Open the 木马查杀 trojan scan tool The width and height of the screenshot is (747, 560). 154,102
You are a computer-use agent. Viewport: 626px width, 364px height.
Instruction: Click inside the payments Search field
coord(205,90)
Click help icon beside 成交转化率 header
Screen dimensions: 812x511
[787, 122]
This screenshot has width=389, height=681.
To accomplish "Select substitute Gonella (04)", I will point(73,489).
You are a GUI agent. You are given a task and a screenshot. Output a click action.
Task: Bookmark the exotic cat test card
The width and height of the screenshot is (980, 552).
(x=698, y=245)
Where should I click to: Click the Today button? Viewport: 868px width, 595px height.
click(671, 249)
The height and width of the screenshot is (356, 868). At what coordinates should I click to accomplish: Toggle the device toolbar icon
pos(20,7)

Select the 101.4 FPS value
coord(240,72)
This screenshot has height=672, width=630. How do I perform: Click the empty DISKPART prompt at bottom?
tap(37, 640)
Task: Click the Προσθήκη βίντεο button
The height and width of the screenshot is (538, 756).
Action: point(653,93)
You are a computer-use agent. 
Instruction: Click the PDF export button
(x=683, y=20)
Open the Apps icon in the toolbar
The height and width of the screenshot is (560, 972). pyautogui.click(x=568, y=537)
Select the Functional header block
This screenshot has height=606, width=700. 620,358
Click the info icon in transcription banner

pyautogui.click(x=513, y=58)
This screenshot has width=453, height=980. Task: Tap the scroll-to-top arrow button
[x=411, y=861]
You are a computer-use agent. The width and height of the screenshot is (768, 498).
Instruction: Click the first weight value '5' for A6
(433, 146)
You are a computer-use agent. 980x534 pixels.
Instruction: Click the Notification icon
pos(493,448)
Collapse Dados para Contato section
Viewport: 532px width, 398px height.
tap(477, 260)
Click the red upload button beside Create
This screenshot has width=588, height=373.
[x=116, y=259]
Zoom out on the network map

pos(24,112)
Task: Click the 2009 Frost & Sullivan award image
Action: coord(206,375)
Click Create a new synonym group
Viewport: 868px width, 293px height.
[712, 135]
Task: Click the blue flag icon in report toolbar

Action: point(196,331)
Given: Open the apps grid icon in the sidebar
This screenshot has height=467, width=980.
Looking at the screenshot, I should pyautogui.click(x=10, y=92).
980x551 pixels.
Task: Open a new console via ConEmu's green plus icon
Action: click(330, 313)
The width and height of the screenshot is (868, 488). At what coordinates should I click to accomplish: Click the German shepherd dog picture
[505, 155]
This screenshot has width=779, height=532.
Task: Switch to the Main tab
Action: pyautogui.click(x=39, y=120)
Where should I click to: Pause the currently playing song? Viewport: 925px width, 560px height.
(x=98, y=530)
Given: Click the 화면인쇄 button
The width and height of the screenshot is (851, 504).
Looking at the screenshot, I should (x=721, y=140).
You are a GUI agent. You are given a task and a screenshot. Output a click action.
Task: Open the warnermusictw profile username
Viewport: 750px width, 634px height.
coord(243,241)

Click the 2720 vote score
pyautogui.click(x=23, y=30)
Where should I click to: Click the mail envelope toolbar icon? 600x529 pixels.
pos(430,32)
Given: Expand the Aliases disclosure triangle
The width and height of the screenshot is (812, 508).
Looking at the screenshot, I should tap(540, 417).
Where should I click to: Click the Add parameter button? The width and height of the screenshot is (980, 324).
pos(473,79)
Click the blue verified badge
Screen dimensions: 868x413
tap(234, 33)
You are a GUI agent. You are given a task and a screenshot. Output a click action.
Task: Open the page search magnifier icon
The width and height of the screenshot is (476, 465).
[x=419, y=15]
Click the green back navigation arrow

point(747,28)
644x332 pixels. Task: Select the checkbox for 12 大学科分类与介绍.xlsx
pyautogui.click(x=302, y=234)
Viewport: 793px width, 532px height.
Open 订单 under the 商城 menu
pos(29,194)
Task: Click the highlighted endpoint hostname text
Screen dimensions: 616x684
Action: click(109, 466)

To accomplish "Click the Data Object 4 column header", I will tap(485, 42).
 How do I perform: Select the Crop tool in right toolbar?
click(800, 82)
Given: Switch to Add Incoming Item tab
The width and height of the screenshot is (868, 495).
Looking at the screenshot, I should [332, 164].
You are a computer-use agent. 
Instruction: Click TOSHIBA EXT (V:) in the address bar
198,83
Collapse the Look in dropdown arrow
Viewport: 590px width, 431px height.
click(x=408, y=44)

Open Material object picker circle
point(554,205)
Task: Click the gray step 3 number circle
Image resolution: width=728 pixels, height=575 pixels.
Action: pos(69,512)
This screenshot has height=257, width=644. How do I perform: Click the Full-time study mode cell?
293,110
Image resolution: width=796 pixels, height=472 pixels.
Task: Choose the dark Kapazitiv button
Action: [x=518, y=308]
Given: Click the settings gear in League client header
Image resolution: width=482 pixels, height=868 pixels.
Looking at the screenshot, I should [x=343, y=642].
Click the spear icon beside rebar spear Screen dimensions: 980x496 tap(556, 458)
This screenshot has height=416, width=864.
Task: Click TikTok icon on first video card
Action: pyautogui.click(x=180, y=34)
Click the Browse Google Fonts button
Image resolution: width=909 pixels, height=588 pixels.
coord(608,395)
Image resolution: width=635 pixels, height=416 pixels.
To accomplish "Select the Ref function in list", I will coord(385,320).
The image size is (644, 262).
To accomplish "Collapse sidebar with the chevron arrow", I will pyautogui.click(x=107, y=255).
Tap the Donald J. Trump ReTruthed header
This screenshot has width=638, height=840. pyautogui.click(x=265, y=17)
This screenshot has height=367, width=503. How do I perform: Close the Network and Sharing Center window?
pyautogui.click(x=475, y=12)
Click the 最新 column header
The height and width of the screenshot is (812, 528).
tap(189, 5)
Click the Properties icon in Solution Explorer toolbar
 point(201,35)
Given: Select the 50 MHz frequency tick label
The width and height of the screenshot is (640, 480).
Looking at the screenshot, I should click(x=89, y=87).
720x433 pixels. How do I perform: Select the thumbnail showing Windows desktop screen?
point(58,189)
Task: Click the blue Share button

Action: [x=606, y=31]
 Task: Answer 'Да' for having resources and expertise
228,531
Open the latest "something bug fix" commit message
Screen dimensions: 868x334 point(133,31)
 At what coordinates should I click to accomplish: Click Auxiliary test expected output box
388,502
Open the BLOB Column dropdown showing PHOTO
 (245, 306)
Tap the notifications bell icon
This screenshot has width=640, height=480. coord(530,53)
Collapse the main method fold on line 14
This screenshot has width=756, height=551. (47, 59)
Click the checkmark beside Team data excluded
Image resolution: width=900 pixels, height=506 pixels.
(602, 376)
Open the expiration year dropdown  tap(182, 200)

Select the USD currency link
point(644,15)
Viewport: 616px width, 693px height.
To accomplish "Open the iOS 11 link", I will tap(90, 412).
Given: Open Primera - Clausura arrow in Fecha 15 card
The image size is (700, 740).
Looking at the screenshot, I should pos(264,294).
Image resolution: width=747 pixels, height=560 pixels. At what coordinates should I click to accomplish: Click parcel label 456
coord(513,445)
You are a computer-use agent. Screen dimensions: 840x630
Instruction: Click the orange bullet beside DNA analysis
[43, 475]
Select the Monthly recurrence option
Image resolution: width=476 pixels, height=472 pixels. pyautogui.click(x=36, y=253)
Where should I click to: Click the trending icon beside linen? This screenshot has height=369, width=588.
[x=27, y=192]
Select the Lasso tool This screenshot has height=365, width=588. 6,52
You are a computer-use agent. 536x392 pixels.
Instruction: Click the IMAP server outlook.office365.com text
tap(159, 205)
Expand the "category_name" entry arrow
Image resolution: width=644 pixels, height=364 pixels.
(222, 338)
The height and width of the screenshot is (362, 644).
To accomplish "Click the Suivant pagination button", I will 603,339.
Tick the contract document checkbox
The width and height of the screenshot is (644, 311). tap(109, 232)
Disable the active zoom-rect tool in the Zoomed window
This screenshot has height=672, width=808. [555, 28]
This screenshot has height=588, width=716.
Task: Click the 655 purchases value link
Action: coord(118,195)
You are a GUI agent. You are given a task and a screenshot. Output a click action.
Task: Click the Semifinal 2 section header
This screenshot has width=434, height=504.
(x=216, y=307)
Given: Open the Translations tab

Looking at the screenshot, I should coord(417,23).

*Task:*
For this task, write out exactly the lines of the entries above, starting at the line with "Instruction: Click inside" and ending at the line with "You are a computer-use agent. 980x534 pixels.", both included, and no others.

*Response for this exercise:*
Instruction: Click inside the payments Search field
coord(205,90)
Click help icon beside 成交转化率 header
Screen dimensions: 812x511
[787, 122]
This screenshot has width=389, height=681.
To accomplish "Select substitute Gonella (04)", I will point(73,489).
You are a GUI agent. You are given a task and a screenshot. Output a click action.
Task: Bookmark the exotic cat test card
The width and height of the screenshot is (980, 552).
(x=698, y=245)
Where should I click to: Click the Today button? Viewport: 868px width, 595px height.
click(671, 249)
The height and width of the screenshot is (356, 868). At what coordinates should I click to accomplish: Toggle the device toolbar icon
pos(20,7)

Select the 101.4 FPS value
coord(240,72)
This screenshot has height=672, width=630. How do I perform: Click the empty DISKPART prompt at bottom?
tap(37, 640)
Task: Click the Προσθήκη βίντεο button
The height and width of the screenshot is (538, 756).
Action: point(653,93)
You are a computer-use agent. 
Instruction: Click the PDF export button
(x=683, y=20)
Open the Apps icon in the toolbar
The height and width of the screenshot is (560, 972). pyautogui.click(x=568, y=537)
Select the Functional header block
This screenshot has height=606, width=700. 620,358
Click the info icon in transcription banner

pyautogui.click(x=513, y=58)
This screenshot has width=453, height=980. Task: Tap the scroll-to-top arrow button
[x=411, y=861]
You are a computer-use agent. The width and height of the screenshot is (768, 498).
Instruction: Click the first weight value '5' for A6
(433, 146)
You are a computer-use agent. 980x534 pixels.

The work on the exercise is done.